I never looked at them too seriously because, well, I was a bit dubious even though I know a candle can warm up a small room. But recently, the idea of these heaters came up yet again and I thought, “You know what, I’m going to finally make one of these!”
While everyone’s setup – as well as the candles used – may be slightly different than what I use, the principle is the same. I have seen these heaters use all sorts of different sized candles, but a lot of people swear by tea candles. Since a tea candle is so small and cheap, I thought I would use those for my testing.
So, after years of seeing these being made, I finally made one myself.
This article will detail:
- What you need to make clay and candle heaters
- How to set it up
- My results and thoughts on the experiment
- Hazards, pros, and cons of this method
DIY Terracotta Pot Heaters
What You Will Need
I will be discussing three different ways to make clay pot heaters, and one of them requires some hardware. You can use smaller or larger clay pots than what I use, but keep in mind that the results may vary and you will probably need different sized hardware.
Here is what you will need:
- One 8″ clay pot
- One 6″ clay pot
- One 1/2″ by 6″ eye bolt
- Three 1/2″ nuts
- Four 1/2″ washers
- Four tea candles
- One of the pot bases or a solid, fire-proof base
- Two to four bricks (This provides support for the pots. I have also seen people use muffin tins which is a great idea I want to try!)
Having a fire indoors is inherently dangerous, so to avoid house fires, it is important to be ready with some safety equipment.

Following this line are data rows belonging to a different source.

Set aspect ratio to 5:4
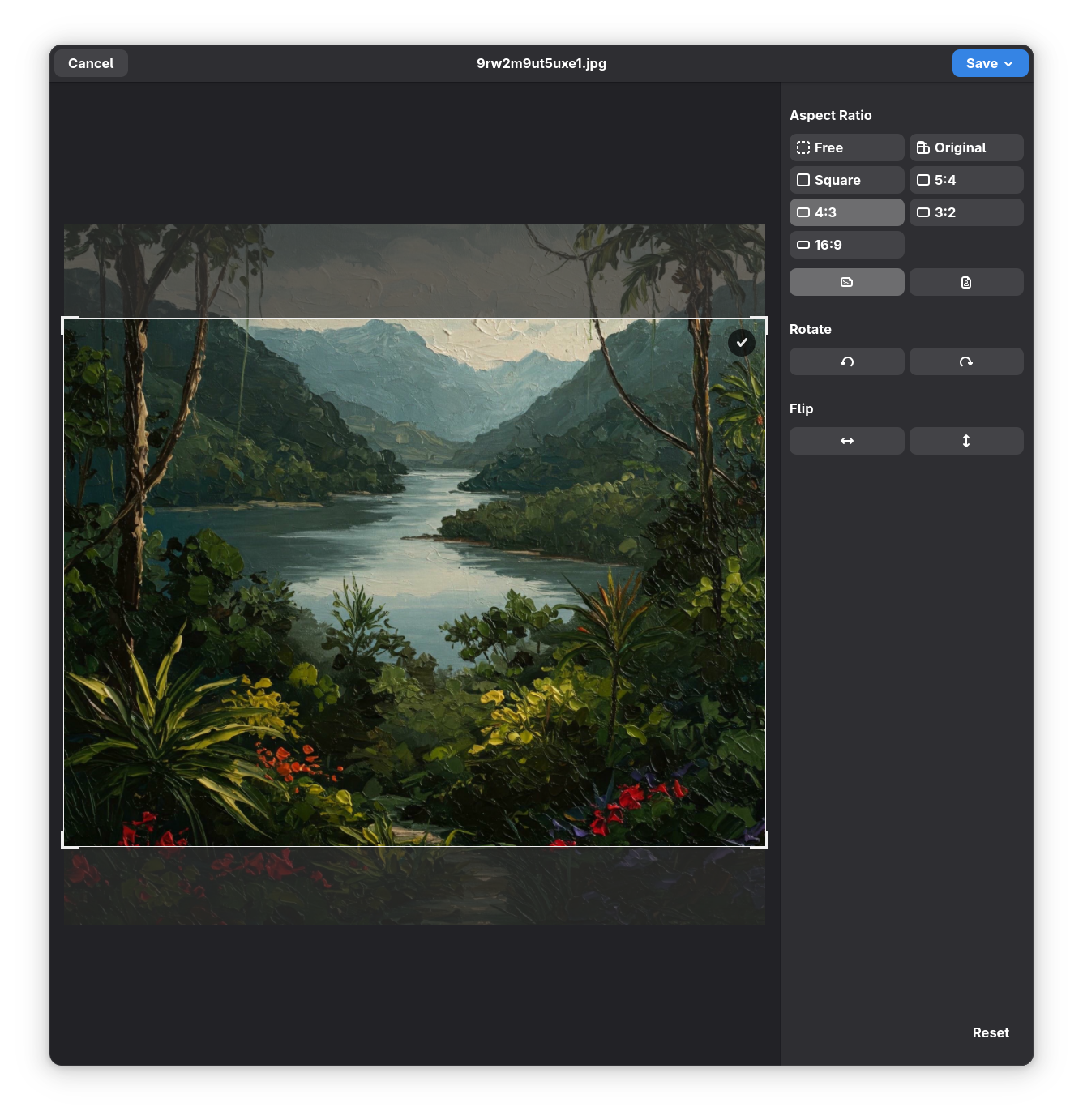 pyautogui.click(x=965, y=180)
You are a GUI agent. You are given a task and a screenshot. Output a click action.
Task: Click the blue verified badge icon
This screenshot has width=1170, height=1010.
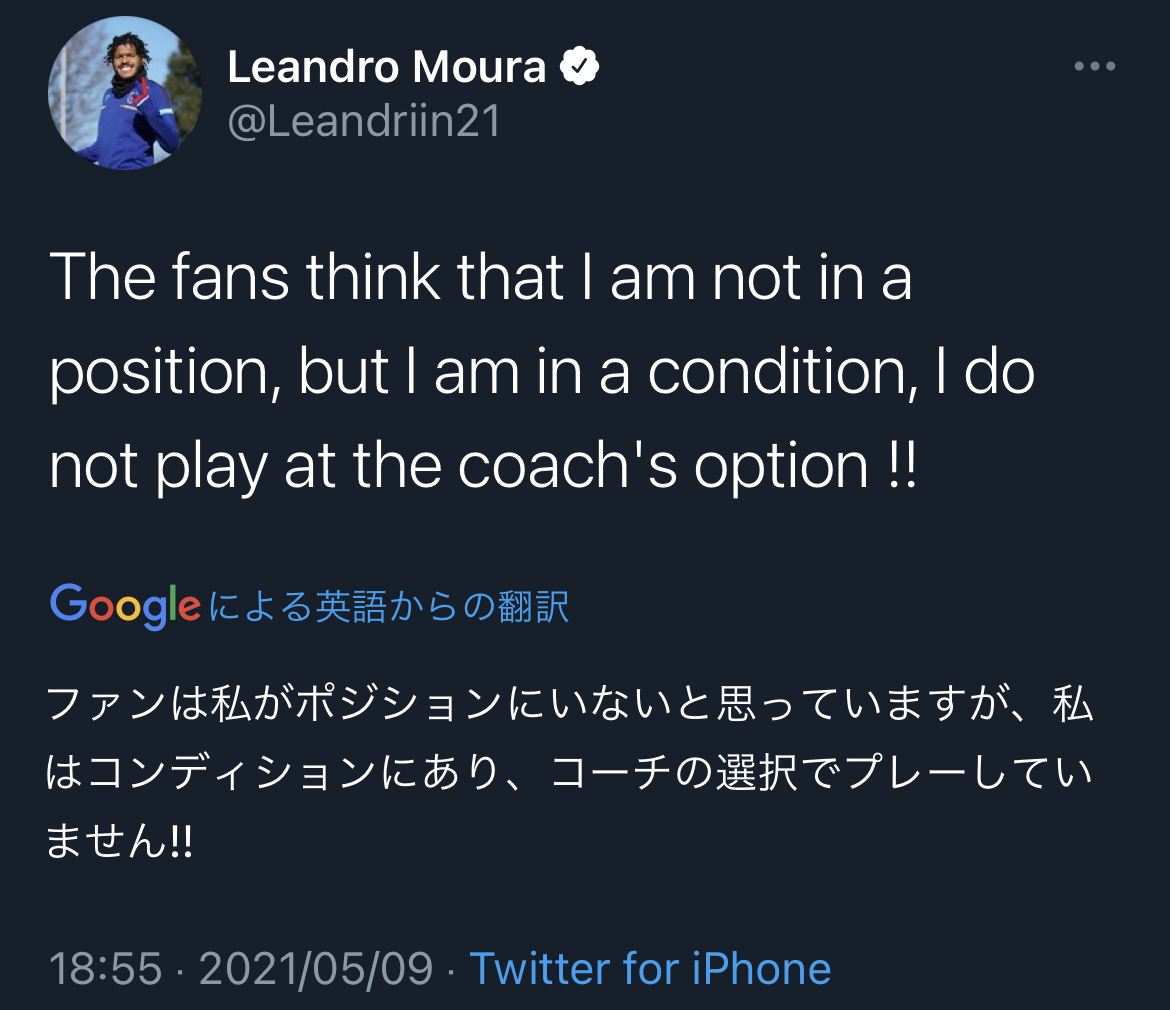coord(579,67)
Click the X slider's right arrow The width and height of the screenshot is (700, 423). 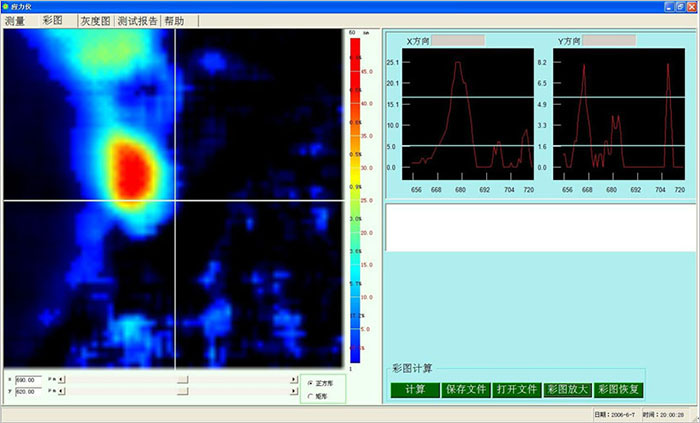click(x=293, y=380)
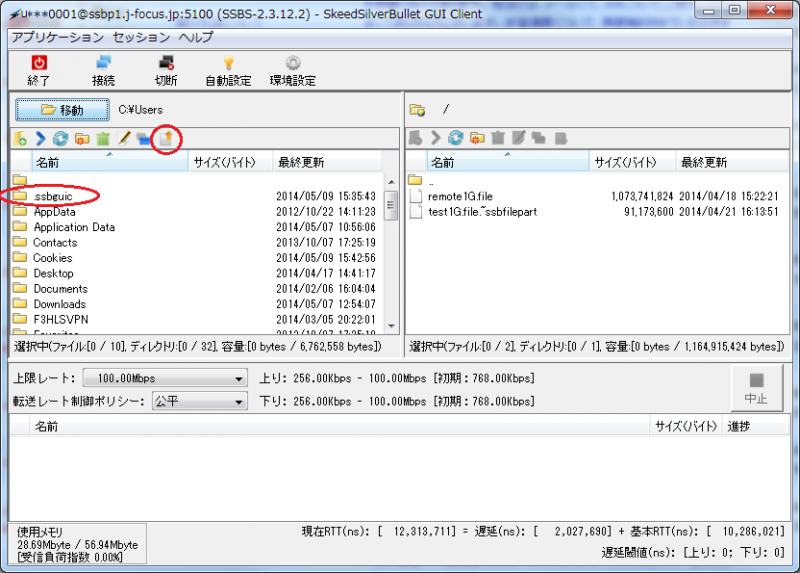Click the upload icon circled in red
The width and height of the screenshot is (800, 573).
tap(167, 139)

Before testing the flower pot heater, I made sure my fire extinguisher was full and set it in the room with me.
I also suggest having a pair of thick, heat resistant gloves handy in case you need to move the clay pots after they are heated. (I just used my oven mitts.)
Assembling The Terracotta Pot Heater
Below is a video of me showing you how to assemble the clay pot candle heater. Below the video are written instructions and pictures for assembling.
Thread a nut onto the eyebolt. I put the nut about one inch above the eye.
Place a washer on top of the nut.
Invert the six inch pot so that it is upside down. Now, place the threaded end of the eyebolt through the hole on the bottom of the pot from the inside.
Put a washer on the eyebolt so that it is flush with the pot.
Thread a nut onto the eyebolt so that it is flush with the washer. Do not tighten the nut, only make it snug, If you try to tighten it too much, the clay pot could crack or break.
Put on another washer so that it is flush with the nut.
With the six inch pot still inverted, invert the eight inch clay pot and place it over the six inch pot so that the threaded end of the eyebolt goes through the bottom hole of the eight inch pot.
Place the last washer on the center bolt so it is flush with the bottom of the eight inch pot and finish off with the last nut. Again, do not overtighten the nut.
The improvised space heater is now down and can be setup on it’s supports. Some people use bricks, which would work well, but all I had was some weights.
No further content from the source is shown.